C&EN to Open News Bureau in Japan in January CHEMICAL
AND
ENGINEERING
NEWS
will open a news bureau in Japan on Jan. 1, 1965. It will be the first American chemical magazine to have a fulltime editor in the Far East. The new bureau, to be located in Tokyo, will be manned by Patrick P. McCurdy. Mr. McCurdy is now head of C&EN's news bureau in Frankfurt, West Germany. H. Clifford Neely, who arrived in Frankfurt last week from his former job as assistant editor in C&EN's Pittsburgh bureau, will replace Mr. McCurdy as assistant editor in Frankfurt. C&EN thus continues its pioneering role in reporting at first hand the news of international developments, both industrial and scientific. It, along with two other Applied Publications of the American Chemical Society (Industrial and Engineering Chemistry and Analytical Chemistry), led the way among chemical publications with the first full-time international editor in Europe (London in 1950). C&EN added a second man to the European staff in 1959, then opened a second office there in 1961 (in Frankfurt, West Germany). And Now Japan. The new Tokyo office is the next logical step in C&EN's goal of keeping pace with international progress. Western Eu-
rope emerged first in the postwar years, and now Japan is the word on many lips. Rising from almost total destruction a short 18 years ago, Japan ranks among the top 10 chemical powers, both industrially and scientifically. Its chemical leaders have been most aggressive on the international scene, with study teams and commercial and scientific missions in evidence wherever one travels in chemical circles in the Free World. Japan is now the U.S.'s second largest chemical customer ($157.3 million worth of purchases last year and second to Canada's $301 million). As Virginia Kinnard wrote in her article in C&EN's annual Facts and Figures issue early last month (C&EN, Sept. 7, page 87), "As Japanese industry grows, it will continue to buy more intermediates and semifinished products. Demand for chemicals from the other industries is increasing sharply, particularly from consumer products manufacturers." Japanese science and technology have also made important strides since the war.
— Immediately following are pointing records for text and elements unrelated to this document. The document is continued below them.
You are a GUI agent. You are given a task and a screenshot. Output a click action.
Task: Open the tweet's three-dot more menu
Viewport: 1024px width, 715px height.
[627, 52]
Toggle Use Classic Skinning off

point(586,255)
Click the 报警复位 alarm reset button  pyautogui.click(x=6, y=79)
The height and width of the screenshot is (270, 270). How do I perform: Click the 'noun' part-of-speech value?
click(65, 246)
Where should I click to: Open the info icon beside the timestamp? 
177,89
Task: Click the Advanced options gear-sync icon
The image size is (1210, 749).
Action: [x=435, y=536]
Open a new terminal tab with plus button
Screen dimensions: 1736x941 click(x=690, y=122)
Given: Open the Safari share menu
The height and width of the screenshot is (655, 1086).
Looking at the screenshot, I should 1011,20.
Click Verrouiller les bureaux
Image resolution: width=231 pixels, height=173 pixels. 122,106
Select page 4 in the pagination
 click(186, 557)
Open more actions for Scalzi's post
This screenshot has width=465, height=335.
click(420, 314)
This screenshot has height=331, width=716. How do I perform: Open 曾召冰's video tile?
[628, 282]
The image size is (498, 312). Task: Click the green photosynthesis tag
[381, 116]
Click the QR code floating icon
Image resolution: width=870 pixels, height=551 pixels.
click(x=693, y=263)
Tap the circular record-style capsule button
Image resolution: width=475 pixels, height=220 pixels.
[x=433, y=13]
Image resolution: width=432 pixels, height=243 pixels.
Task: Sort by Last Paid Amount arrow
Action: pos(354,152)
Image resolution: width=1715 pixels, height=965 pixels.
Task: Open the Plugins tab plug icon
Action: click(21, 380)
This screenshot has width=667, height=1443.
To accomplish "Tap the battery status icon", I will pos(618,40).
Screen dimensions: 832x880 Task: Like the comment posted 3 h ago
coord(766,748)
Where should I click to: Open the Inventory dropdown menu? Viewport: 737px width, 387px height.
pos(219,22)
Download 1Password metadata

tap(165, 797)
About 7% of the abstracts in Chemical Abstracts are now based on articles in Japanese periodicals, and Japanese scientists also contribute to journals of other countries. Technology has been exchanged at a high rate between U.S. and Japanese companies, and many U.S. firms have set up joint ventures or established subsidiaries in Japan. C&EN's expansion into Japan is the latest in a series of bureau expansions spanning two decades. The first group of bureaus consisted of New York (1944), Chicago (1945), Houston (1946), and San Francisco (1946). London followed in 1950 and Frankfurt in 1961. Within the past three years C&EN has opened domestic news bureaus in Philadelphia (1961), Los Angeles (1961), Cleveland (1962), and Pittsburgh (1962). When the new Tokyo office is operating, C&EN will have 22 technical reporters manning offices in 12 cities in the U.S. and overseas covering news of chemical science and industry. In addition, a staff of 18 technical editors works in the headquarters office in Washington, D.C. In Tokyo Mr. McCurdy will report on what the Japanese are doing in their own country that will affect American scientists and industrialists. He will also cover news about Japan's actions in the Far East and the rest of the Free World.